Description
Dr. Pepper Jalapeño Beef Jerky is a sweet and spicy homemade snack featuring lean beef marinated in a flavorful blend of Dr. Pepper soda, soy sauce, and spices, then dehydrated to tender perfection. This jerky combines smoky paprika and fresh jalapeños for a subtle kick, making it a perfect protein-packed treat for on-the-go or anytime cravings.
Ingredients
Scale
Beef and Marinade
- 2 pounds lean beef (such as top round or flank steak), thinly sliced against the grain
- 1 cup Dr. Pepper soda
- 2 tablespoons soy sauce (gluten-free if needed)
- 1 tablespoon Worcestershire sauce
- 2 tablespoons brown sugar
- 1 teaspoon onion powder
- 1 teaspoon garlic powder
- 1 teaspoon smoked paprika
- 1 teaspoon black pepper
- 1 teaspoon kosher salt
- 1/4 teaspoon cayenne pepper (optional for extra heat)
Peppers
- 2–3 fresh jalapeños, sliced (or 2 tablespoons pickled jalapeños)
Instructions
- Prepare the Marinade: In a medium bowl, whisk together Dr. Pepper soda, soy sauce, Worcestershire sauce, brown sugar, onion powder, garlic powder, smoked paprika, black pepper, kosher salt, and optional cayenne pepper until the sugar is dissolved and the mixture is well combined.
- Marinate the Beef: Place the thinly sliced beef into a large zip-top bag or shallow dish.
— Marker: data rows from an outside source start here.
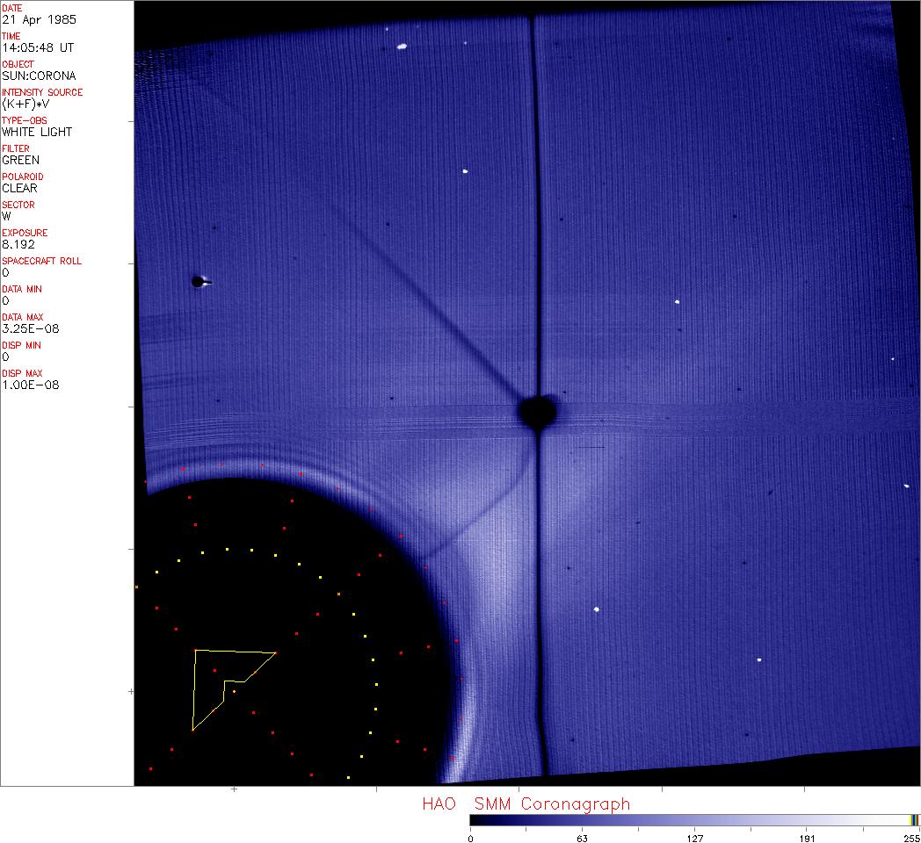Click the HAO SMM Coronagraph title

[526, 803]
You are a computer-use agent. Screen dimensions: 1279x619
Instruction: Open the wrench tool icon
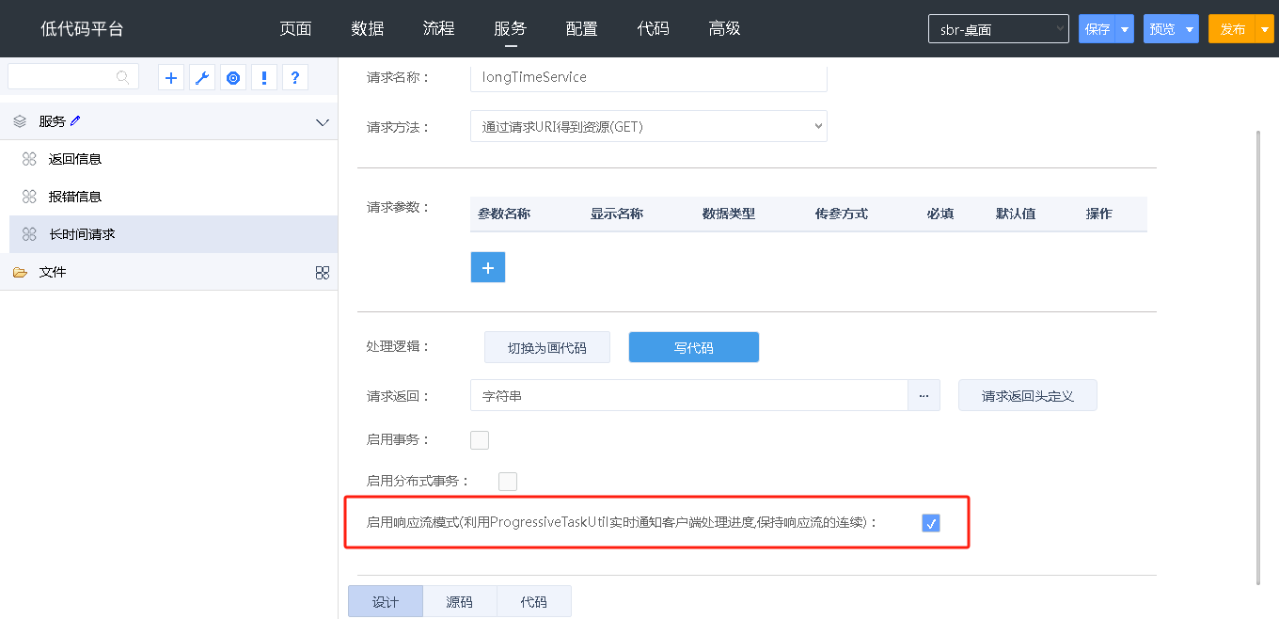click(202, 78)
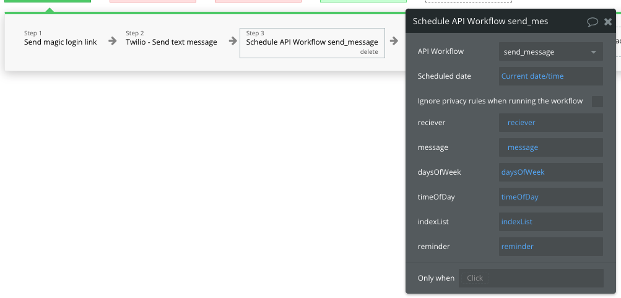Edit the reminder expression field
This screenshot has width=621, height=298.
point(550,247)
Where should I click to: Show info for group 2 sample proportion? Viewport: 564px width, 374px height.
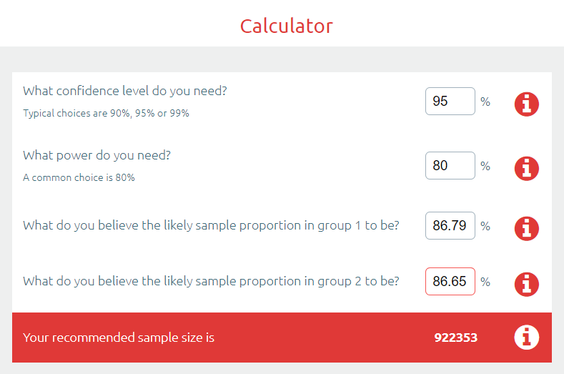(x=527, y=284)
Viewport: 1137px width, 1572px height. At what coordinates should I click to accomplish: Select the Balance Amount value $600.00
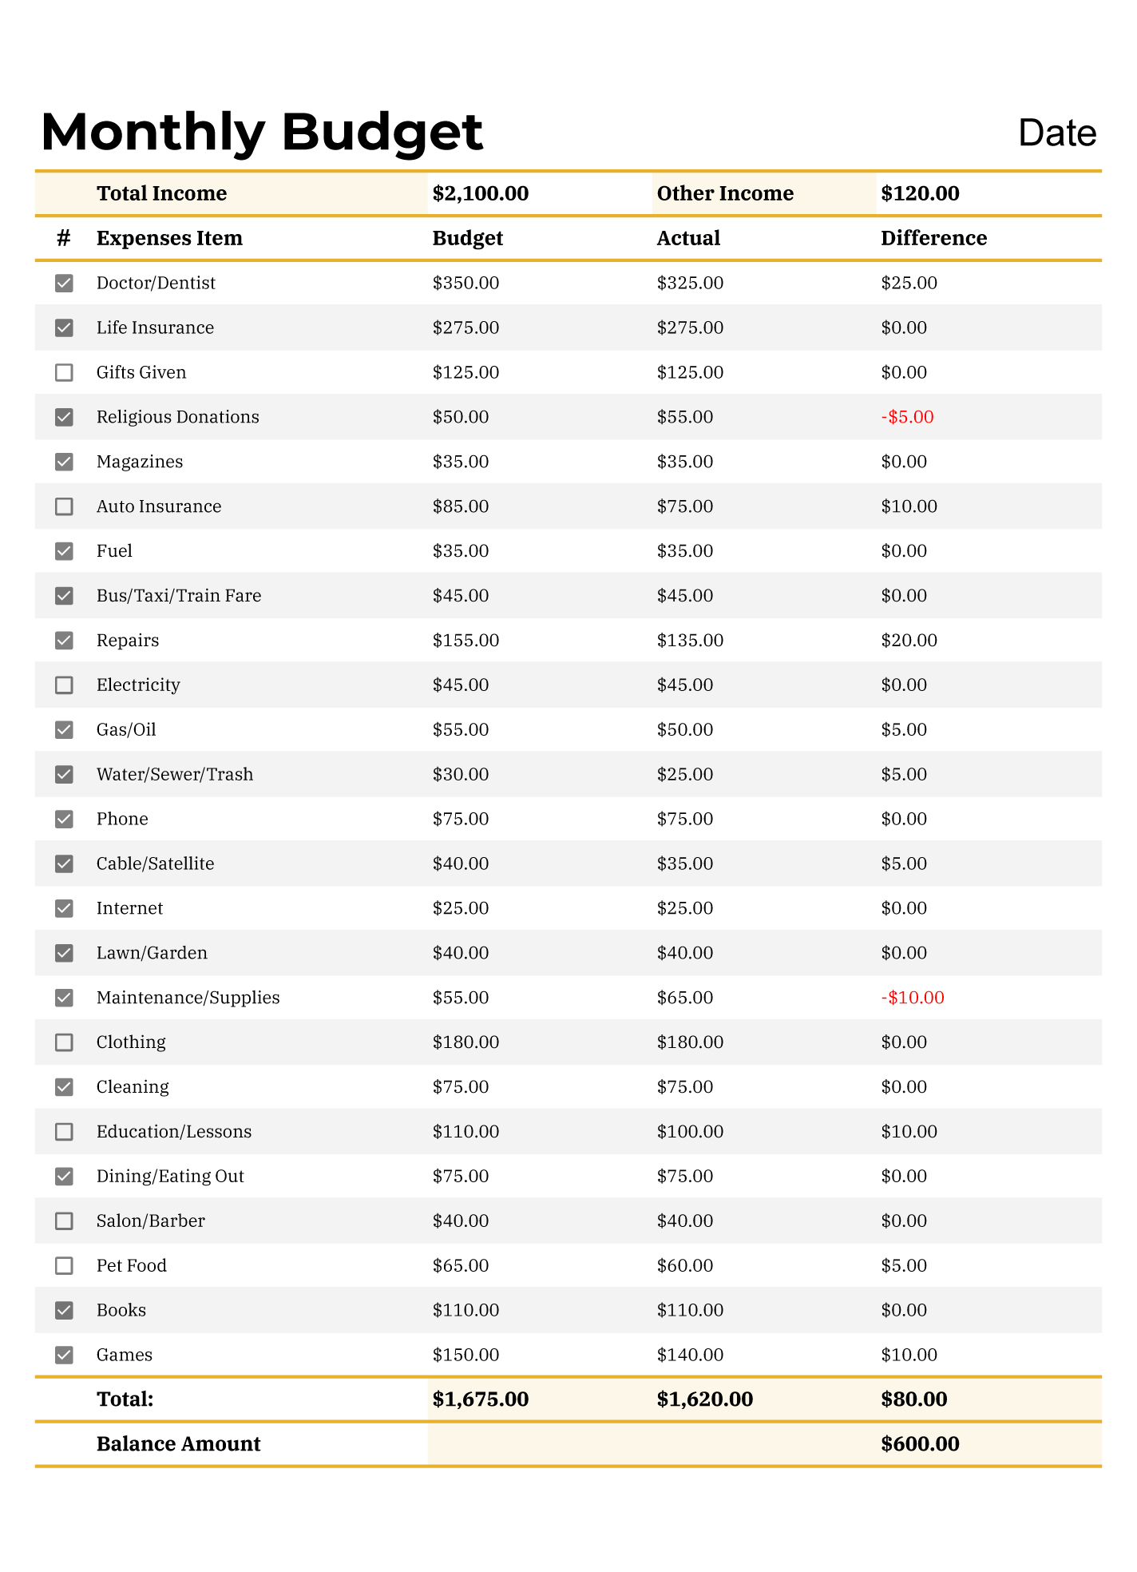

Add the sliced jalapeños to the marinade, then pour the marinade over the beef, ensuring each slice is thoroughly coated. Seal or cover and refrigerate for at least 8 hours or overnight to allow the flavors to develop deeply.
- Preheat Dehydrator: When ready to make jerky, preheat your dehydrator to 160°F (71°C) to prepare for drying the beef.
- Prepare the Beef for Drying: Remove the beef slices from the marinade and pat each piece dry using paper towels to remove excess moisture for better dehydration.
- Arrange on Trays: Lay the beef strips in a single layer on dehydrator trays, making sure the pieces don’t overlap to ensure even drying.
- Dehydrate the Jerky: Place the trays in the dehydrator and dry the beef for 4 to 6 hours, periodically checking to ensure the jerky is dry but still slightly pliable, indicating perfect texture.
- Cool and Store: Allow the jerky to cool completely before transferring it into an airtight container for storage. Keep it in a cool, dry place or refrigerate for longer shelf life.
Notes
- For a milder flavor, use only one jalapeño or substitute with a mild chili pepper.
- This jerky can also be made in the oven set to the lowest temperature with the door slightly ajar to allow moisture to escape.
- Using gluten-free soy sauce makes this recipe suitable for a gluten-free diet.